Sometimes the meaning of our relationship to one another seems abstract and ideological, and sometimes the interdependent web of all existence seems mythical.
And yet, in a time like this, when the Coronavirus is connecting us all profoundly as a global family, we see that we are all, indeed, interwoven on a cellular level. We are part of what Buddhists call Indra’s net. Here’s some more poetic language about this:
“Far away in the heavenly abode of the great god Indra, there is a wonderful net which has been hung by some cunning artificer in such a manner that it stretches out indefinitely in all directions. In accordance with the extravagant tastes of deities, the artificer has hung a single glittering jewel at the net’s every node, and since the net itself is infinite in dimension, the jewels are infinite in number. There hang the jewels, glittering like stars of the first magnitude, a wonderful sight to behold. If we now arbitrarily select one of these jewels for inspection and look closely at it, we will discover that in its polished surface there are reflected all the other jewels in the net, infinite in number. Not only that, but each of the jewels reflected in this one jewel is also reflecting all the other jewels, so that the process of reflection is infinite.

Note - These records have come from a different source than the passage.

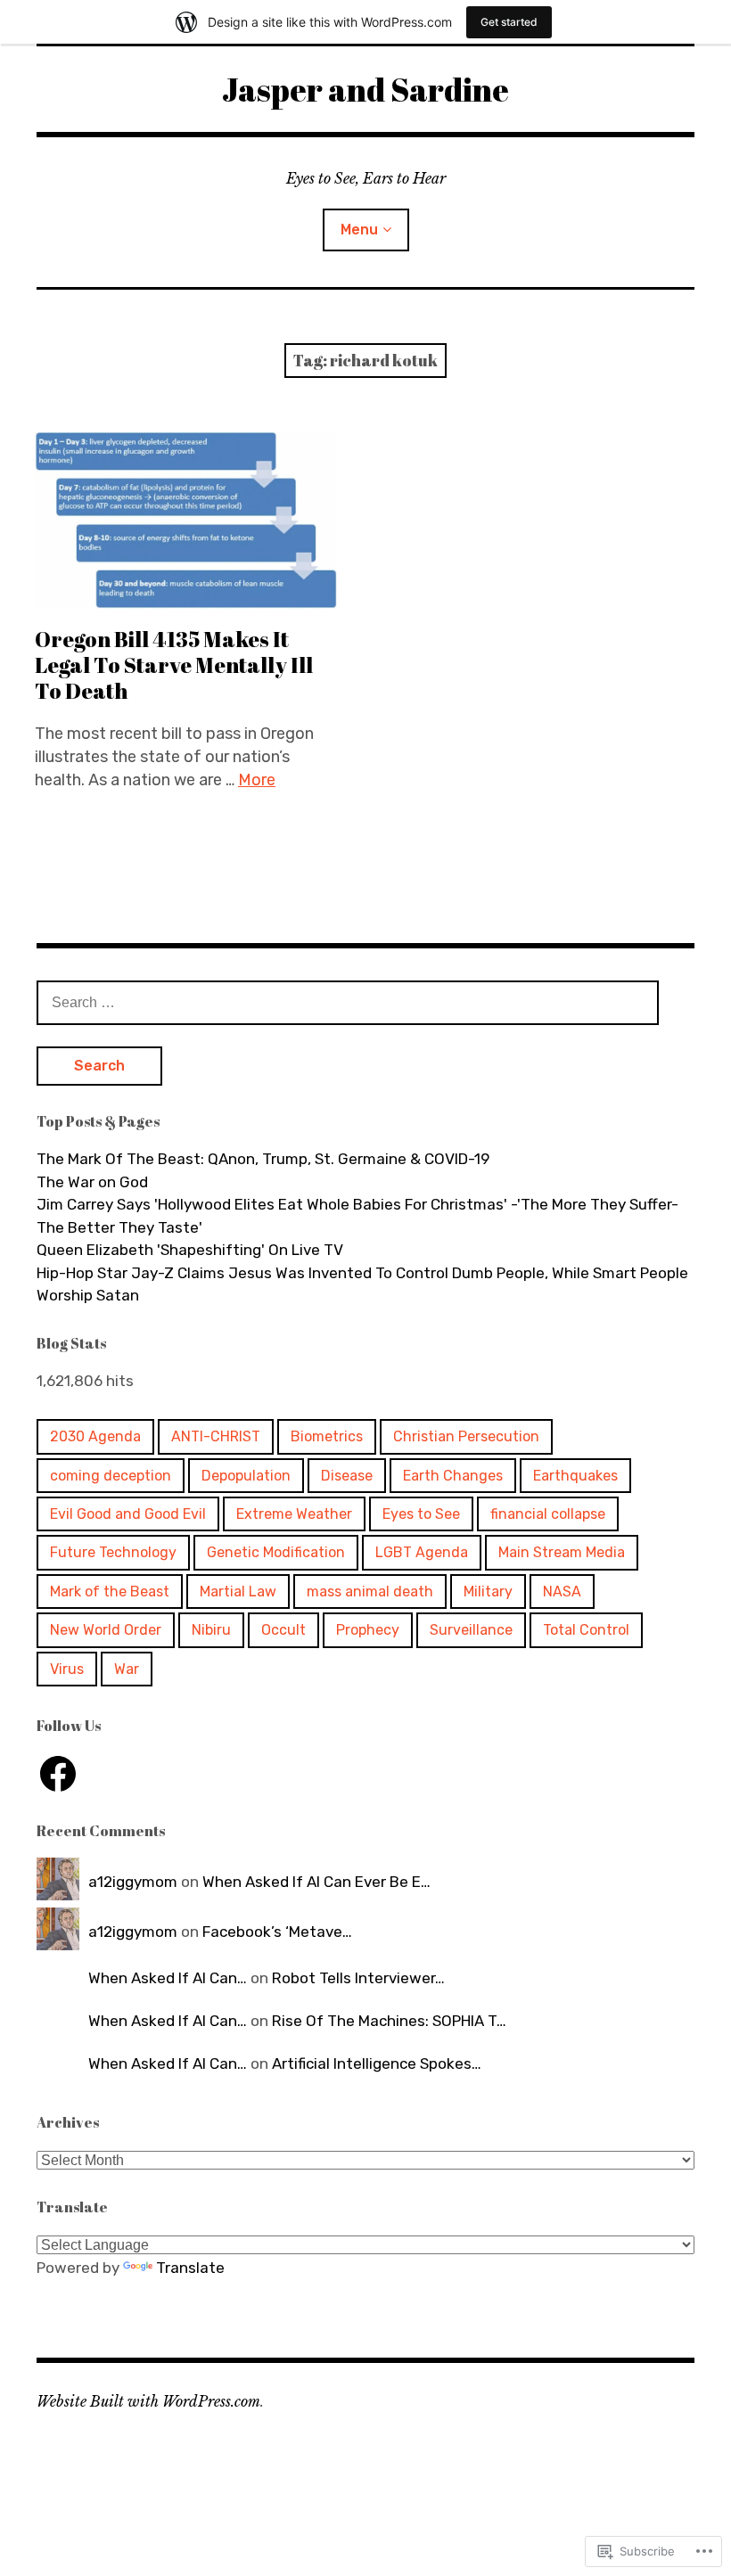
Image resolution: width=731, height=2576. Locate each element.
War (126, 1669)
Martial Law (238, 1591)
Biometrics (327, 1436)
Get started (509, 22)
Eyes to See (421, 1513)
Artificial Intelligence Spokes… (376, 2063)
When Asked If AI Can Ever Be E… (316, 1882)
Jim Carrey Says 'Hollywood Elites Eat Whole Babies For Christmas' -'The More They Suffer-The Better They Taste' (357, 1215)
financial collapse (547, 1513)
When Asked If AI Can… (167, 1978)
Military (488, 1591)
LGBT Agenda (421, 1552)
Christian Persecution (466, 1436)
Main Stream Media (561, 1552)
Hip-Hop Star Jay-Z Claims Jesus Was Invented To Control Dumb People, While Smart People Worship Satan (362, 1284)
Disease (347, 1475)
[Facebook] (58, 1773)
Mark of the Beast (109, 1591)
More (256, 780)
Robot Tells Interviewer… (358, 1978)
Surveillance (471, 1629)
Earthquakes (575, 1475)
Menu (359, 229)
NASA (562, 1591)
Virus (67, 1669)
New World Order (105, 1629)
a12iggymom (132, 1882)
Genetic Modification (276, 1552)
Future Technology (113, 1552)
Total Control (586, 1629)
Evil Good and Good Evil (128, 1513)
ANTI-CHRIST (215, 1436)
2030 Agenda (95, 1436)
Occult (283, 1629)
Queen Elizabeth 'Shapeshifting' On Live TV (190, 1250)
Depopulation (246, 1475)
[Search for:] (348, 1002)
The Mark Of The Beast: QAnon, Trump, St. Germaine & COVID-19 (263, 1159)
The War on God (92, 1182)
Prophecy (367, 1629)
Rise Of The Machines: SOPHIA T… (389, 2021)
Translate (190, 2268)
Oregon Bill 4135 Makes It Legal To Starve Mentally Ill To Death (174, 665)
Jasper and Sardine (365, 89)
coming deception (110, 1475)
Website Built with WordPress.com (148, 2401)
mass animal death (370, 1591)
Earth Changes (453, 1475)
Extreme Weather (294, 1513)
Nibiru (211, 1629)
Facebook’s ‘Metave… (277, 1931)
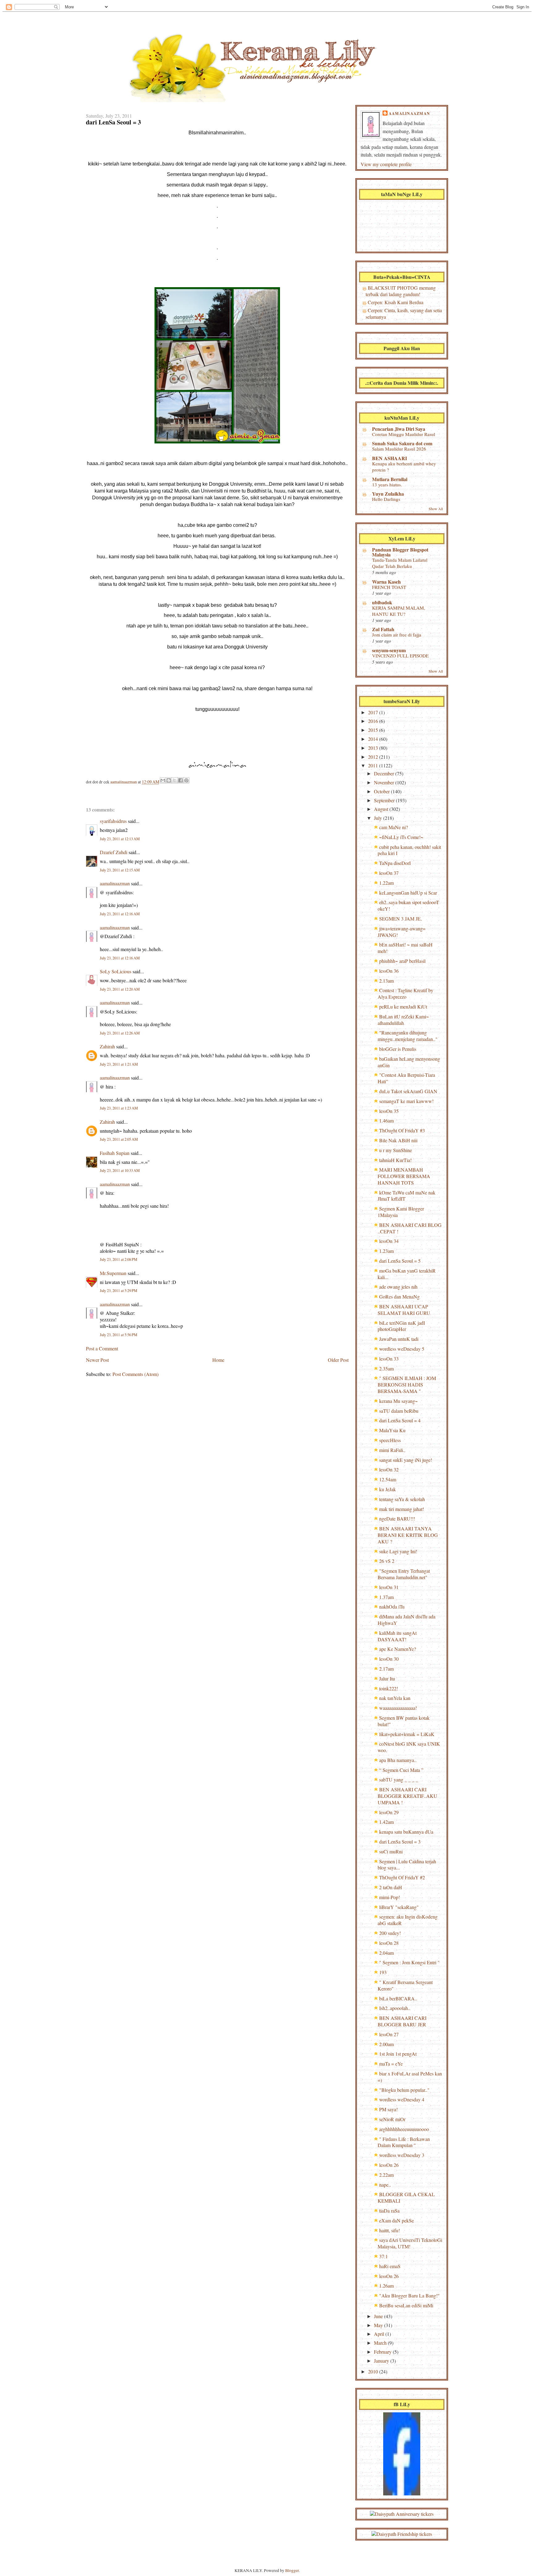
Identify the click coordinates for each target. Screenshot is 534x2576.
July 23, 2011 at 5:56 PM (118, 1334)
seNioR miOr (392, 2119)
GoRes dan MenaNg (399, 1296)
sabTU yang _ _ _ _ (398, 1779)
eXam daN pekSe (396, 2220)
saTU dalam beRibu (398, 1411)
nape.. (385, 2184)
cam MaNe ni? (393, 827)
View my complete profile (386, 164)
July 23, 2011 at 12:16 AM (120, 914)
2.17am (386, 1668)
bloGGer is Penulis (397, 1049)
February (383, 2351)
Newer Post (97, 1360)
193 (383, 1972)
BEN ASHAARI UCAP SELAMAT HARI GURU (404, 1309)
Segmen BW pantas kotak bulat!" (404, 1720)
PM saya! (388, 2109)
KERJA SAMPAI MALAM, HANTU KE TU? (398, 611)
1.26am (386, 2285)
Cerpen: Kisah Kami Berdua (395, 302)
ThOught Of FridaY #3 (402, 1130)
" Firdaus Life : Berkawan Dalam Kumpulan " (404, 2142)
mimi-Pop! (389, 1897)
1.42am (386, 1822)
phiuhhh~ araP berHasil (402, 961)
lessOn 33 (389, 1358)
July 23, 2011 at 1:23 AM (119, 1108)
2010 (373, 2371)
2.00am (386, 2044)
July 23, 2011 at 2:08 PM (118, 1259)
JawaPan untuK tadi (398, 1339)
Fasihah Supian (114, 1153)
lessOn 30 (389, 1658)
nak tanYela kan (394, 1698)
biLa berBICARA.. (398, 1998)
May (379, 2325)
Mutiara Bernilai (389, 479)
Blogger (292, 2570)
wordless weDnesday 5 (401, 1348)
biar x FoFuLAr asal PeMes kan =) (410, 2076)
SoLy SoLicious (115, 971)
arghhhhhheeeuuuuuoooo (404, 2129)
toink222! (388, 1688)
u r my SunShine (395, 1150)
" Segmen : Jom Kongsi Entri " (409, 1962)
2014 (373, 739)
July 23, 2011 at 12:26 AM (120, 1033)
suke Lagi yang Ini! (398, 1551)
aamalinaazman (124, 782)
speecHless (390, 1440)
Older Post (338, 1360)
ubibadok (382, 602)
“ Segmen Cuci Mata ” (401, 1770)
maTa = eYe (391, 2063)
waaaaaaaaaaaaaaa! (398, 1708)
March (381, 2342)
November (384, 782)
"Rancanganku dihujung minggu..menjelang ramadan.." (408, 1035)
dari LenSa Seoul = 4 (400, 1420)
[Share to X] (175, 780)
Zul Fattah (383, 629)
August (381, 809)
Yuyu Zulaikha (388, 493)
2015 (373, 730)
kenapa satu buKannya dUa (406, 1831)
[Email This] (163, 780)
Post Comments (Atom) (135, 1374)
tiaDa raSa (389, 2210)
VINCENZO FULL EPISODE (400, 655)
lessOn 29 (389, 1812)
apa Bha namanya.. (398, 1760)
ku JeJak (387, 1489)
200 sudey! (390, 1933)
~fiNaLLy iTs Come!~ (401, 837)
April (379, 2334)
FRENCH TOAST (389, 587)
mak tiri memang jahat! (401, 1509)
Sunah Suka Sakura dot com (402, 443)
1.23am (386, 1251)
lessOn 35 (389, 1111)
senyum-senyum (389, 650)
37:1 (383, 2256)
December (384, 773)
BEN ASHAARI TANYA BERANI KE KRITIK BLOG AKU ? (408, 1535)
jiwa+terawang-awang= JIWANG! (402, 931)
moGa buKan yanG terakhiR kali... (407, 1273)
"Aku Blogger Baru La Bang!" (409, 2295)
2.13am (386, 980)
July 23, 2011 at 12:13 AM (120, 838)
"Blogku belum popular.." (404, 2090)
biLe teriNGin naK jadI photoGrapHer (401, 1325)
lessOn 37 (389, 873)
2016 (373, 721)
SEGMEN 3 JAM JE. (400, 918)
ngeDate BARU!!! (397, 1518)
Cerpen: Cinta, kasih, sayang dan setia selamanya (404, 313)
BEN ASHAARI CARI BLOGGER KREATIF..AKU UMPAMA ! (407, 1796)
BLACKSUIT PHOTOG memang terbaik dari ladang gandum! (401, 290)
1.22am (386, 882)
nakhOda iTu (392, 1606)
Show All (436, 508)
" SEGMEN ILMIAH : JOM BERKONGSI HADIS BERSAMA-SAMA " (407, 1384)
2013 (373, 748)
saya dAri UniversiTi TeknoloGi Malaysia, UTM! (410, 2243)
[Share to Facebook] (180, 780)
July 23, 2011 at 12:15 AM (120, 870)
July (378, 818)
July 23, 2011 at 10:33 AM (120, 1170)
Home (218, 1360)
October (382, 791)
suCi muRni (391, 1851)
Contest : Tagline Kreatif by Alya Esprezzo (405, 993)
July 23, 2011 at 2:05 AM (119, 1139)
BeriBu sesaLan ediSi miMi (406, 2305)
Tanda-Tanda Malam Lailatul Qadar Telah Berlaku (399, 563)
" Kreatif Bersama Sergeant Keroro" (405, 1985)
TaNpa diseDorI (395, 863)
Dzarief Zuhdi (113, 852)
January (382, 2360)
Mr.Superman (113, 1273)
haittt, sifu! (389, 2230)
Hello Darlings (386, 499)
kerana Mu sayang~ (398, 1401)
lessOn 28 (389, 1943)
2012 (373, 756)
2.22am (386, 2174)
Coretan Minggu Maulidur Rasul (403, 434)
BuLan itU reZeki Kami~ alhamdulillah (403, 1019)
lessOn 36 (389, 970)
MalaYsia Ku (392, 1430)
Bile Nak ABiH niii (398, 1140)
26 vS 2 (386, 1561)
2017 (373, 712)
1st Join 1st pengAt (398, 2053)
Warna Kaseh (386, 581)
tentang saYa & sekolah (402, 1499)
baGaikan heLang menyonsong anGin (409, 1061)
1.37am (386, 1597)
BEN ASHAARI (389, 458)
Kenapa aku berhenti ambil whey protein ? (404, 466)
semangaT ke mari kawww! (406, 1101)
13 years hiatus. (387, 484)
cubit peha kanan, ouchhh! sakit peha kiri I (409, 850)
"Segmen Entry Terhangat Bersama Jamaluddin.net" (404, 1573)
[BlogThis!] (169, 780)
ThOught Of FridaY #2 (402, 1877)
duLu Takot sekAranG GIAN (408, 1091)
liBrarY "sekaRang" (399, 1907)
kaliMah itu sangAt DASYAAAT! (397, 1636)
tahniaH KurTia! (395, 1160)
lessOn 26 (389, 2165)
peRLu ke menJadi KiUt (403, 1006)
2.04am (386, 1952)
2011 (373, 765)
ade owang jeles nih (398, 1286)
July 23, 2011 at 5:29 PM (118, 1290)
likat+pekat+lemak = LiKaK (406, 1734)
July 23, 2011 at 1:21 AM (119, 1064)
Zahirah (107, 1046)
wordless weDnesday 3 (401, 2155)
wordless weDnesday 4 (401, 2099)
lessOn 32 (389, 1469)
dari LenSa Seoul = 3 (400, 1841)
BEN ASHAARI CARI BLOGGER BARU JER (402, 2021)
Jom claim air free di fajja (396, 634)
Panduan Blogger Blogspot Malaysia (400, 552)
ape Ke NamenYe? (397, 1649)
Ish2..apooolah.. (394, 2008)
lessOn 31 (389, 1587)
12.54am (387, 1479)
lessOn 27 (389, 2034)
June (379, 2316)
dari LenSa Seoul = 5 (400, 1260)
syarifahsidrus (113, 821)
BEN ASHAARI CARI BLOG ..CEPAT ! (410, 1228)
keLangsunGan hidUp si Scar (408, 892)
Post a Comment (102, 1348)
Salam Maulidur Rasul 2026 (399, 449)
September (385, 800)
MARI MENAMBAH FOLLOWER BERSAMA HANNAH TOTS (404, 1176)
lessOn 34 (389, 1241)
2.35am (386, 1368)
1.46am (386, 1120)
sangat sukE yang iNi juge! (405, 1460)
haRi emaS (389, 2266)
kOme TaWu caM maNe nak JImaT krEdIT (406, 1195)
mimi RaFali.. (392, 1450)
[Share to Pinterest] (186, 780)
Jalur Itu (387, 1678)
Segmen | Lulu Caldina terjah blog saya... (407, 1864)
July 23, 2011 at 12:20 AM (120, 989)
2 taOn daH (390, 1887)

The Hua’yen school [of Buddhism] has been fond of this image, mentioned many times in its literature, because it symbolizes a cosmos in which there is an infinitely repeated interrelationship among all the members of the cosmos. This relationship is said to be one of simultaneous mutual identity and mututal intercausality.”
~ Francis H. Cook, Hua-yen Buddhism: The Jewel Net of Indra
I don’t know that anyone would describe the Coronavirus as a glittering jewel. It is a frightening, real form of connection. But it is certainly at the nexus of our connections with one another.
What’s a healthy response to this new event? Well, we take sensible precautions—wash our hands a lot for at least 20 seconds, avoid unnecessary large crowd events, stay healthy and well hydrated and well rested, stay home if we are at risk. Beyond that, we look out for the vulnerable, talk to our neighbors, make a plan for support that puts those most at risk in the center. We can reflect love for one another, compassion for our shared vulnerability, commitment to care for one another, into the reflective mirrors that connect us.
As we move forward, I don’t know what will happen. But I do know that what affects any of us affects all of us, and it matters. And I do know that I’m so grateful to be glittering in this net with you!